_Task prompt_
Each entry must appear in the answer exactly as it does here.

[Opening Records provided section]

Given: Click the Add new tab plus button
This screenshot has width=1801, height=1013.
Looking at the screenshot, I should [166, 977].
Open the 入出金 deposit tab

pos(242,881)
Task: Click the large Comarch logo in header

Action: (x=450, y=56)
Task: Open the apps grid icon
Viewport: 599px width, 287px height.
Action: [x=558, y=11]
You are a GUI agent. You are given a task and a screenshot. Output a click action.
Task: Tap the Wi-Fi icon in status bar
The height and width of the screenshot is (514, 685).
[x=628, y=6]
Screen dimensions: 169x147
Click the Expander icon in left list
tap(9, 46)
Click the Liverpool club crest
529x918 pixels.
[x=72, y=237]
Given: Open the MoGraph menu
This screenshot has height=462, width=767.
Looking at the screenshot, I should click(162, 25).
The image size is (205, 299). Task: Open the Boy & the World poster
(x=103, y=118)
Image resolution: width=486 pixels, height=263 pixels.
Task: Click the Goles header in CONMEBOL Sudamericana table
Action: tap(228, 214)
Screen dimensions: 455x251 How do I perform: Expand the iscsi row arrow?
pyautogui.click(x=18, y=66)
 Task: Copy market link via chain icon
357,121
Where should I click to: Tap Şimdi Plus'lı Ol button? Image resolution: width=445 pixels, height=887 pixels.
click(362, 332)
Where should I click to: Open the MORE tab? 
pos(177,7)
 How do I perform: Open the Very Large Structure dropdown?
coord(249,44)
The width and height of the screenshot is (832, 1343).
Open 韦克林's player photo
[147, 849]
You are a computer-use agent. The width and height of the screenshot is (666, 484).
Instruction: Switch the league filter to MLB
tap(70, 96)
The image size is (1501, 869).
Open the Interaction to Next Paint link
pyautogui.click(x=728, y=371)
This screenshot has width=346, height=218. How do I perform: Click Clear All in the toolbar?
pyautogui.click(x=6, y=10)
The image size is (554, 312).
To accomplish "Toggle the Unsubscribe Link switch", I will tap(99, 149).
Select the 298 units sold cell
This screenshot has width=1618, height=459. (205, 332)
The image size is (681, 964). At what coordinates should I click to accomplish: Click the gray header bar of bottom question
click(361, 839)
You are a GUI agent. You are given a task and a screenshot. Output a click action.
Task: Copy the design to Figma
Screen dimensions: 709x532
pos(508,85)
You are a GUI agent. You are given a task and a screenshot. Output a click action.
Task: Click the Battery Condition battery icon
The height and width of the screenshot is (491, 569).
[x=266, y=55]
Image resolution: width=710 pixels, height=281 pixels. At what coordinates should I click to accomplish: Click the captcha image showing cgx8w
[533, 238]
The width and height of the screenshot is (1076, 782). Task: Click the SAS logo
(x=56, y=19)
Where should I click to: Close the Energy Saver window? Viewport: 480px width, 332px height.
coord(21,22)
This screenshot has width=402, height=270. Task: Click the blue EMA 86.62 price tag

[Closing Records provided section]

_Solution to the exercise_
Given: Click the Add new tab plus button
This screenshot has width=1801, height=1013.
Looking at the screenshot, I should [166, 977].
Open the 入出金 deposit tab

pos(242,881)
Task: Click the large Comarch logo in header

Action: (x=450, y=56)
Task: Open the apps grid icon
Viewport: 599px width, 287px height.
Action: [x=558, y=11]
You are a GUI agent. You are given a task and a screenshot. Output a click action.
Task: Tap the Wi-Fi icon in status bar
The height and width of the screenshot is (514, 685).
[x=628, y=6]
Screen dimensions: 169x147
Click the Expander icon in left list
tap(9, 46)
Click the Liverpool club crest
529x918 pixels.
[x=72, y=237]
Given: Open the MoGraph menu
This screenshot has height=462, width=767.
Looking at the screenshot, I should click(162, 25).
The image size is (205, 299). Task: Open the Boy & the World poster
(x=103, y=118)
Image resolution: width=486 pixels, height=263 pixels.
Task: Click the Goles header in CONMEBOL Sudamericana table
Action: tap(228, 214)
Screen dimensions: 455x251 How do I perform: Expand the iscsi row arrow?
pyautogui.click(x=18, y=66)
 Task: Copy market link via chain icon
357,121
Where should I click to: Tap Şimdi Plus'lı Ol button? Image resolution: width=445 pixels, height=887 pixels.
click(362, 332)
Where should I click to: Open the MORE tab? 
pos(177,7)
 How do I perform: Open the Very Large Structure dropdown?
coord(249,44)
The width and height of the screenshot is (832, 1343).
Open 韦克林's player photo
[147, 849]
You are a computer-use agent. The width and height of the screenshot is (666, 484).
Instruction: Switch the league filter to MLB
tap(70, 96)
The image size is (1501, 869).
Open the Interaction to Next Paint link
pyautogui.click(x=728, y=371)
This screenshot has width=346, height=218. How do I perform: Click Clear All in the toolbar?
pyautogui.click(x=6, y=10)
The image size is (554, 312).
To accomplish "Toggle the Unsubscribe Link switch", I will tap(99, 149).
Select the 298 units sold cell
This screenshot has width=1618, height=459. (205, 332)
The image size is (681, 964). At what coordinates should I click to accomplish: Click the gray header bar of bottom question
click(361, 839)
You are a GUI agent. You are given a task and a screenshot. Output a click action.
Task: Copy the design to Figma
Screen dimensions: 709x532
pos(508,85)
You are a GUI agent. You are given a task and a screenshot. Output a click action.
Task: Click the Battery Condition battery icon
The height and width of the screenshot is (491, 569).
[x=266, y=55]
Image resolution: width=710 pixels, height=281 pixels. At what coordinates should I click to accomplish: Click the captcha image showing cgx8w
[533, 238]
The width and height of the screenshot is (1076, 782). Task: Click the SAS logo
(x=56, y=19)
Where should I click to: Close the Energy Saver window? Viewport: 480px width, 332px height.
coord(21,22)
This screenshot has width=402, height=270. Task: Click the blue EMA 86.62 price tag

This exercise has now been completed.